▸ Stated task A
Answer these questions using the data products article:
(i) What share of data analytical leaders did the 2023 Gartner survey of CDOs find still struggling to deliver measurable ROI?
(ii) In the cake analogy, what do the ingredients symbolize?
(iii) Into whose hands do data products put the responsibility for distributing data?

___ Selected text ___

By Michael Meyer
Published on May 15, 2024
No matter how you slice it, data leaders face an uphill battle. In fact, a Gartner survey of CDOs from 2023 found that 69% of data analytical leaders are still struggling to deliver measurable ROI. Data products have emerged as a potential solution. This principle, which borrows from the world of retail and data mesh to align minds across departments, has found favor with successful CDOs like Steve Pimblett of The Very Group. In a recent Alation brief, I reviewed the ins and outs of data products – and how you can get started. Here’s a summary of the video talk (which you can also view here!)
When people search for data, what they often find does not answer their questions, like: What is this? How can I use it? How do I know I can trust it? Who can help me? This begs a larger question: When people seek out data, how do they find it, grasp it, and use it well? Data products have arisen to meet the needs of such seekers – and by extent, help the business.
From a formal definition perspective, a data product is the packaging of data assets so that they are discoverable, understandable, and trustworthy – meeting a critical business need. Data products ensure people are able to access key data assets in your organization and consume them.
Allow me to use an analogy: Data products are like cakes. Imagine the cake as your final data product, with its ingredients symbolizing various data assets like tables and views. Just as you blend ingredients for cake batter, you prepare data assets during the initial phase, forming what we call data pipelines. This stage involves transforming raw data from its source systems into a state ready for its final purpose.
Once a data product is “baked”, the focus shifts to ensuring its findability and consummability. Another formal definition outlines a data product as the packaging of data assets tailored to address specific business needs: Crucially, it must be discoverable, understandable, and trustworthy. Just as a cake delights the palate when well-made, a well-packaged data product satisfies a business user’s requirements effectively.
Data products are crucial because they streamline the process of accessing and utilizing data. They do this by putting the responsibility of data’s distribution into the hands of the domain experts, or those who know it best (not a central IT team).
As someone who has been on these central IT teams, I can tell you how this problem began, and how it compounded. Essentially, charging the same people building infrastructure for data with the task of also distributing that data was an inefficient process.

___ Record excerpts ___

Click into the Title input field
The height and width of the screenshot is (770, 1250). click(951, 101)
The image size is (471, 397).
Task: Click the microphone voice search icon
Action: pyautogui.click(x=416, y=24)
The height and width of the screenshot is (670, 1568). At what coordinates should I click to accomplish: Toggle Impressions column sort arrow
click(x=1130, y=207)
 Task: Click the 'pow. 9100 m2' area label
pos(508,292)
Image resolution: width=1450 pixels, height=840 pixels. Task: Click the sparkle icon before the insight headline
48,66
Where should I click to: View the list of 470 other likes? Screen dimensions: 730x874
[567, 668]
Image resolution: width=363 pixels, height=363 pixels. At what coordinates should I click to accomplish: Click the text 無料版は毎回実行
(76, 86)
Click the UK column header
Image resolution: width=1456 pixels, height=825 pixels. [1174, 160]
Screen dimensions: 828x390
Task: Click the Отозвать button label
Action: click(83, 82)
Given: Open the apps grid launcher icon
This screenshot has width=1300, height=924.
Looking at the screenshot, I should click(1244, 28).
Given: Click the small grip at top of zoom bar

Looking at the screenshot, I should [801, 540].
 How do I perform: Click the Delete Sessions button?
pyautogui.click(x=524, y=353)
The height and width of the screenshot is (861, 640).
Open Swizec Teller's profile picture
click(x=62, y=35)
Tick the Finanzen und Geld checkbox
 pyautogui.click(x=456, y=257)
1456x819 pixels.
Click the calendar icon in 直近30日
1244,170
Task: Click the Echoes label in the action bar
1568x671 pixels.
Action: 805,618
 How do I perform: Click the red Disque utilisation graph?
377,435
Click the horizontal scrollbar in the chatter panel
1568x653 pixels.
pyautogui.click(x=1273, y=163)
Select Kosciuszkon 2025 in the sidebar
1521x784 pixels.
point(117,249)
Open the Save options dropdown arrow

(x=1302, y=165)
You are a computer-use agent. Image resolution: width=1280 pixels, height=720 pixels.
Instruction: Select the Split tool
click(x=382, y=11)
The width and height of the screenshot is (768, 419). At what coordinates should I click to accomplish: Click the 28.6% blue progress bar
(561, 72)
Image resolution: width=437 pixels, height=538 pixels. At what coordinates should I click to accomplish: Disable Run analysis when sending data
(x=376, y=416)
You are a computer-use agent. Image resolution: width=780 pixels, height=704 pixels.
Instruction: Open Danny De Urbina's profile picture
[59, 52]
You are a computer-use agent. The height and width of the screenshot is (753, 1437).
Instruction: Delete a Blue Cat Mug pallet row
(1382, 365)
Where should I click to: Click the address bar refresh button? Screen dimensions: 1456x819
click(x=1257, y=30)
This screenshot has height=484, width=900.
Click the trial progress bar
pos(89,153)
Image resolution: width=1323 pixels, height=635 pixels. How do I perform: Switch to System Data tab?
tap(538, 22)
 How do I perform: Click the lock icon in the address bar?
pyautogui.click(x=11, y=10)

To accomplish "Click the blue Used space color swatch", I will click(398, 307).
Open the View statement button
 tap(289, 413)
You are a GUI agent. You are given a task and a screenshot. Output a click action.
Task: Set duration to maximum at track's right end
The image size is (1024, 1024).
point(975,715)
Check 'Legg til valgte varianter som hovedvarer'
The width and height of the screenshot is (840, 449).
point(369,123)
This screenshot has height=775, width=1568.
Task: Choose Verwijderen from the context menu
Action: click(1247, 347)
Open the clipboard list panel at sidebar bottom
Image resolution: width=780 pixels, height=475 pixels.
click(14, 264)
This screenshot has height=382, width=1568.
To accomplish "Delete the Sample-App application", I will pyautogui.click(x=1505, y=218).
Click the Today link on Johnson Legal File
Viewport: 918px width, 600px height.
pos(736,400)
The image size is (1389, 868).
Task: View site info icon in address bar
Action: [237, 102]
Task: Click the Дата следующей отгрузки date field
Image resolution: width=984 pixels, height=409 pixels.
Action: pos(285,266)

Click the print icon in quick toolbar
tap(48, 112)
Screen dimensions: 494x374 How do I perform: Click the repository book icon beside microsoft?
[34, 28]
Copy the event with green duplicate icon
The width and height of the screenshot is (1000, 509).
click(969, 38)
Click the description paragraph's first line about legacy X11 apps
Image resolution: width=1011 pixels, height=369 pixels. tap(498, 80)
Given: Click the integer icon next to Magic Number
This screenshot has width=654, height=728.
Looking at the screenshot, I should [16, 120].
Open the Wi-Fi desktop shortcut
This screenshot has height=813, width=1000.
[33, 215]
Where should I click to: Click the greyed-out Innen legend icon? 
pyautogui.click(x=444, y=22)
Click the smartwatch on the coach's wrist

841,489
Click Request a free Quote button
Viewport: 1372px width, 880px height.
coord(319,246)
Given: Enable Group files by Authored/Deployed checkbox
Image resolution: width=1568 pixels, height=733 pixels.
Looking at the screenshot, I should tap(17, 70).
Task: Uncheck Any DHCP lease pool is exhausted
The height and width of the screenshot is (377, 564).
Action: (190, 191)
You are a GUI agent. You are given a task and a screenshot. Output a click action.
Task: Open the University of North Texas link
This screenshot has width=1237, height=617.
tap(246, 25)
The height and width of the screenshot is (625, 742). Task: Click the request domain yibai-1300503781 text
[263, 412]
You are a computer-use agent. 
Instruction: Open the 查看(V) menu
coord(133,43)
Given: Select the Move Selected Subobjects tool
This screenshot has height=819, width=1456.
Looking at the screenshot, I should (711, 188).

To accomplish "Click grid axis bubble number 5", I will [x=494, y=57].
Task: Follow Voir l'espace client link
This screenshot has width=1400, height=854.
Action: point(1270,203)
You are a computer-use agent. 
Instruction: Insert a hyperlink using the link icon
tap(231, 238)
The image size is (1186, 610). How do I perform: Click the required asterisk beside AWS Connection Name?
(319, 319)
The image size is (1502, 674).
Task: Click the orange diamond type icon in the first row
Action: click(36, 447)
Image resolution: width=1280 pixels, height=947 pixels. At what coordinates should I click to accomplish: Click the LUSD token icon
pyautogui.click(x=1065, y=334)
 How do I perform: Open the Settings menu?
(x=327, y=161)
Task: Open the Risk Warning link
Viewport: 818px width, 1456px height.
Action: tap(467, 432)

___

▸ Stated task B
Rewrite only the entries from the line with "This screenshot has height=382, width=1568." to the line with "will pyautogui.click(x=1505, y=218).", including both of those lines and the requests. Offset each click coordinate in the answers by -105.

▸ Full answer A
(i) 69%
(ii) Various data assets, such as tables and views.
(iii) The domain experts, who know the data best, rather than a central IT team.

▸ Full answer B
This screenshot has height=382, width=1568.
To accomplish "Delete the Sample-App application", I will pyautogui.click(x=1400, y=113).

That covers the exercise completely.